Les cas de justice climatique dans le monde
L’Affaire du Siècle est loin d’être unique ! Le recours contre l’Etat français en matière de lutte contre le changement climatique s’inscrit dans une forte dynamique mondiale. Les citoyens issus de toutes générations confondues et en provenance de tous les continents se tournent vers la justice pour faire respecter leurs droits et ceux de la nature.
Le nombre de contentieux climatiques se multiplie. En 2020, le Sabin Center for Climate Change Law, de l’Université de Columbia, organisme qui recense ces actions, dénombre plus de 1500 affaires dans le monde. De nombreuses constitutions et textes législatifs reconnaissent le droit de vivre dans un environnement sain ou encore le droit des générations futures mais leur application est contestable. Ces affaires portées par des associations et citoyens pointent aussi le manque d’ambition des gouvernements mais également le non respect de leurs engagements dans la lutte contre le réchauffement climatique.

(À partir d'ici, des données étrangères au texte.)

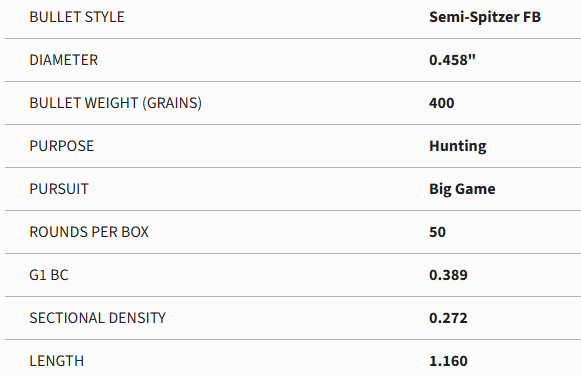Select the 400 grains value
The image size is (581, 376).
[441, 103]
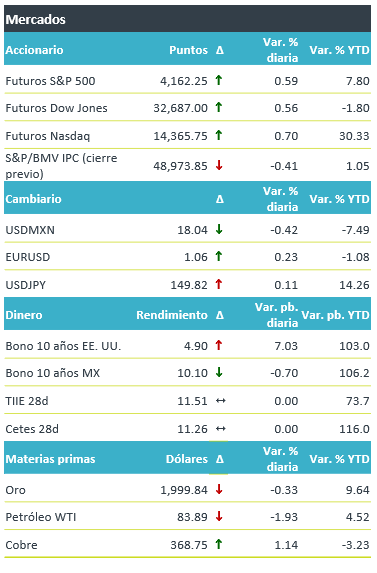Click the green up arrow beside Futuros Dow Jones

pos(218,107)
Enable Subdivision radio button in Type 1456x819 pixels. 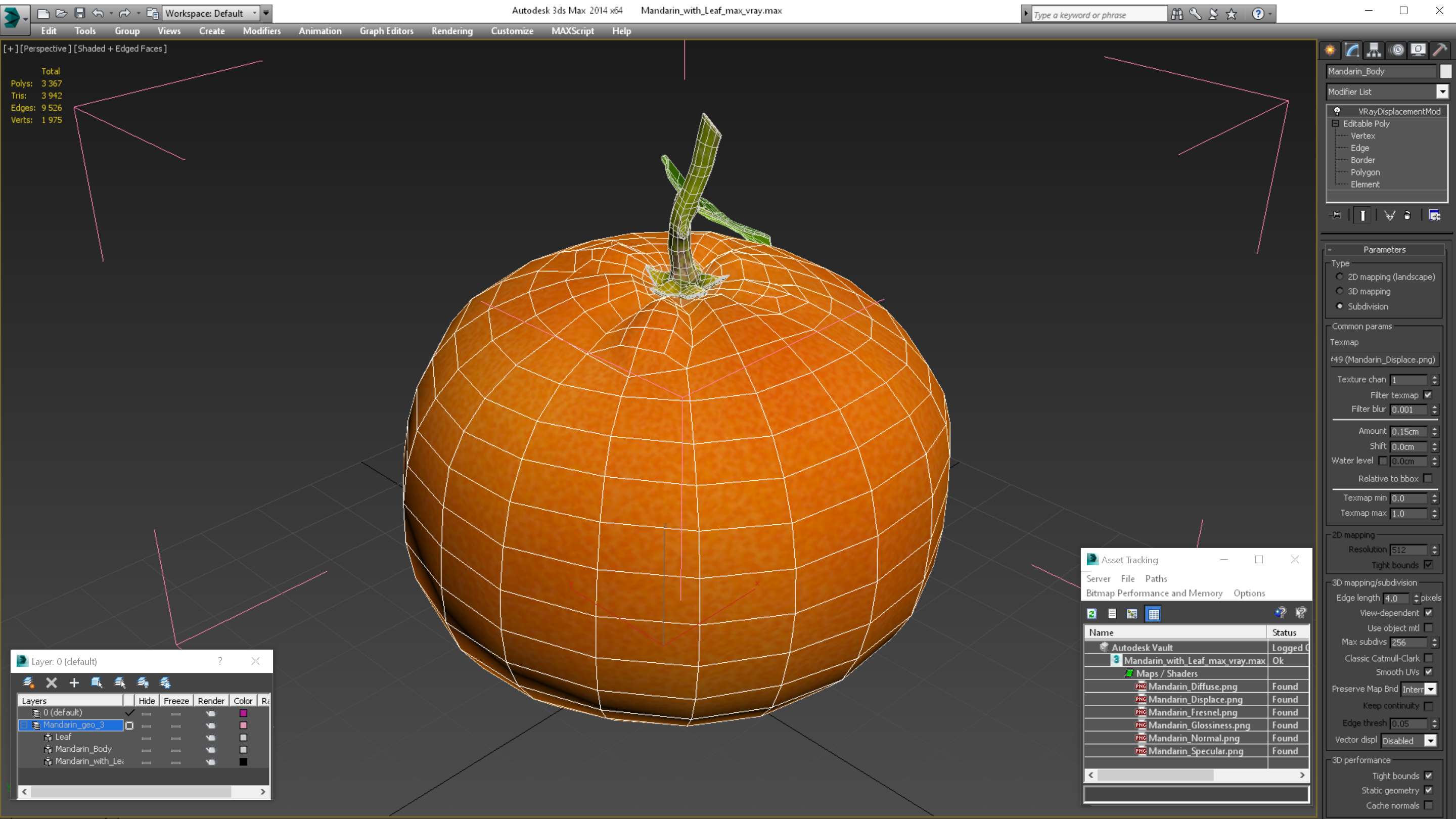pyautogui.click(x=1340, y=306)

Ces combats ne sont pas vains ! La Fondation Urgenda a remporté un procès historique aux Pays-Bas, confirmé en décembre 2019 par la Cour Suprême de La Haye. Le gouvernement néerlandais a été contraint par la justice de relever ses ambitions en terme de diminution des émissions de gaz à effet de serre.

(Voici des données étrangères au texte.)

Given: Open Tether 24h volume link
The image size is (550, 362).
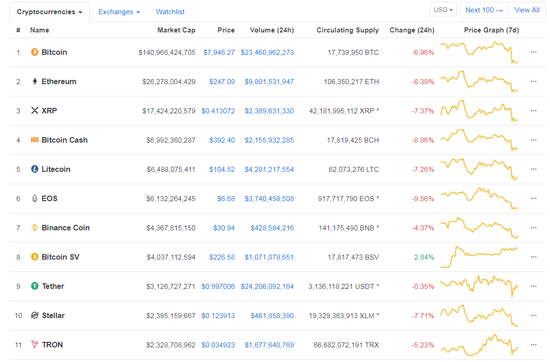Looking at the screenshot, I should [x=267, y=287].
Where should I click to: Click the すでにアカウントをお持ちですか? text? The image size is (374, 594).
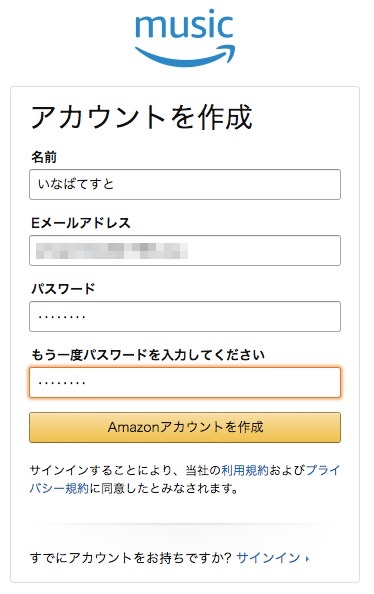[131, 558]
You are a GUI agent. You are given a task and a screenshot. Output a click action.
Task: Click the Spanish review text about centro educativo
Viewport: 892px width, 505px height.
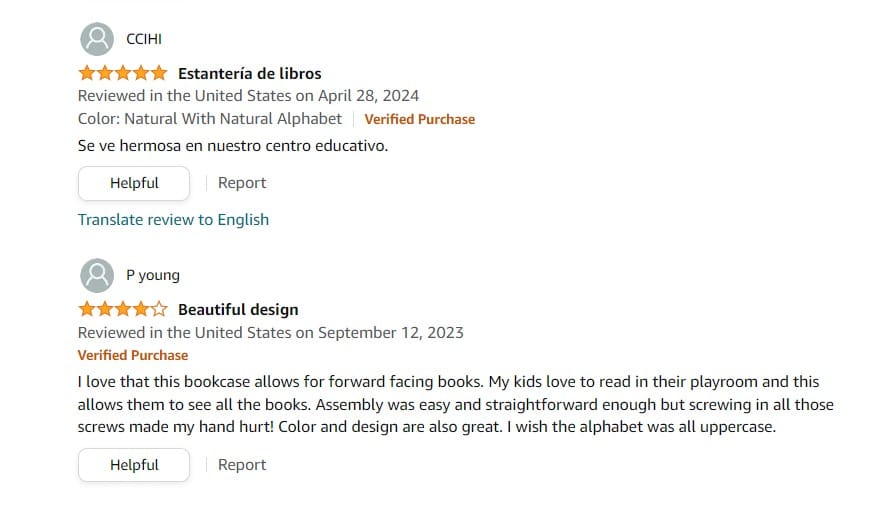click(233, 146)
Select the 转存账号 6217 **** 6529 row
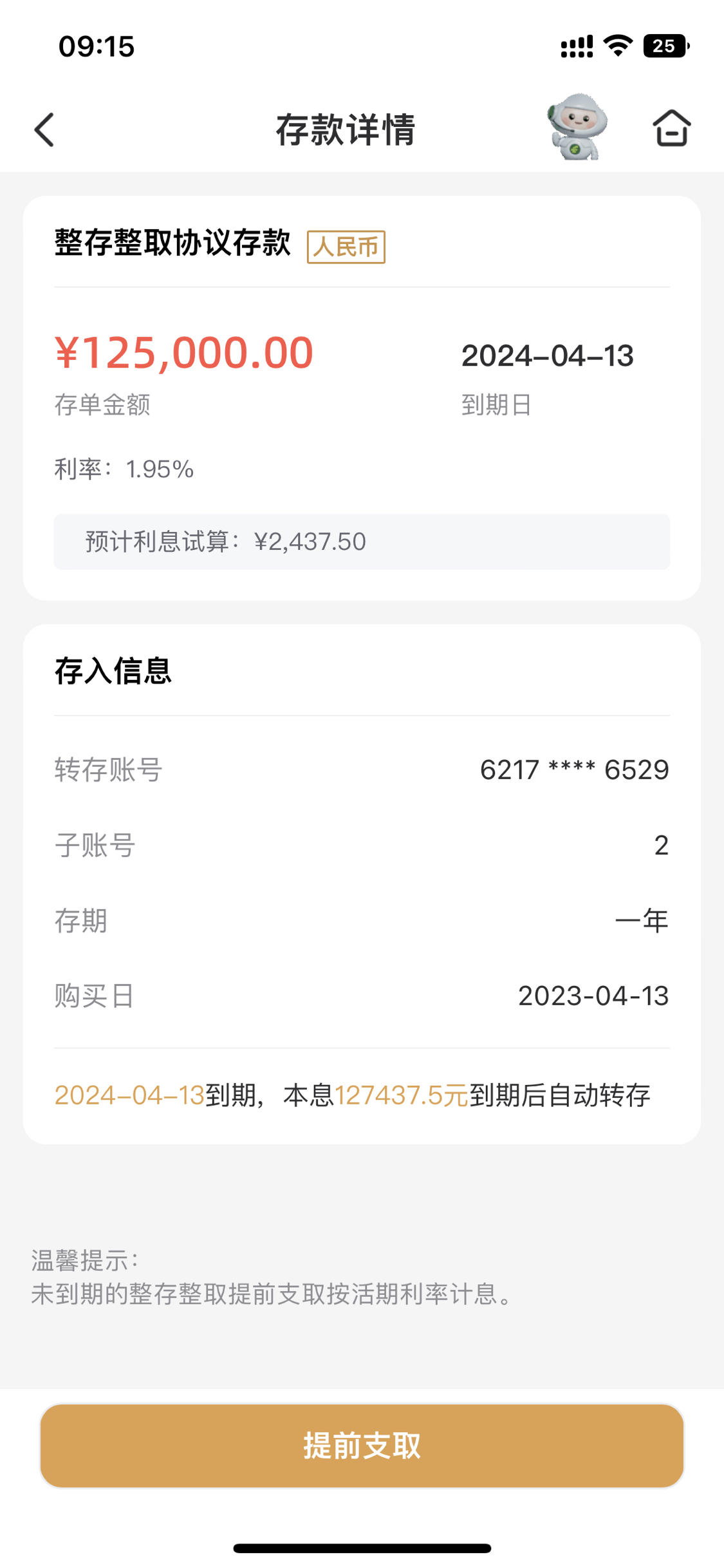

En parallèle de l’Affaire du Siècle, Friends of the Irish Environment (FIE) attaque le gouvernement irlandais pour sa « lutte faible et sans ambition contre le réchauffement climatique ». En Belgique, l’Affaire Climat rassemble plus de 55 000 co-demandeurs contre les quatre autorités belges (la Région flamande, la Région wallonne, la Région de Bruxelles-Capitale et l’Etat fédéral). La justice colombienne reconnaît un droit à la forêt amazonienne suite à sa lourde déforestation. La liste est longue !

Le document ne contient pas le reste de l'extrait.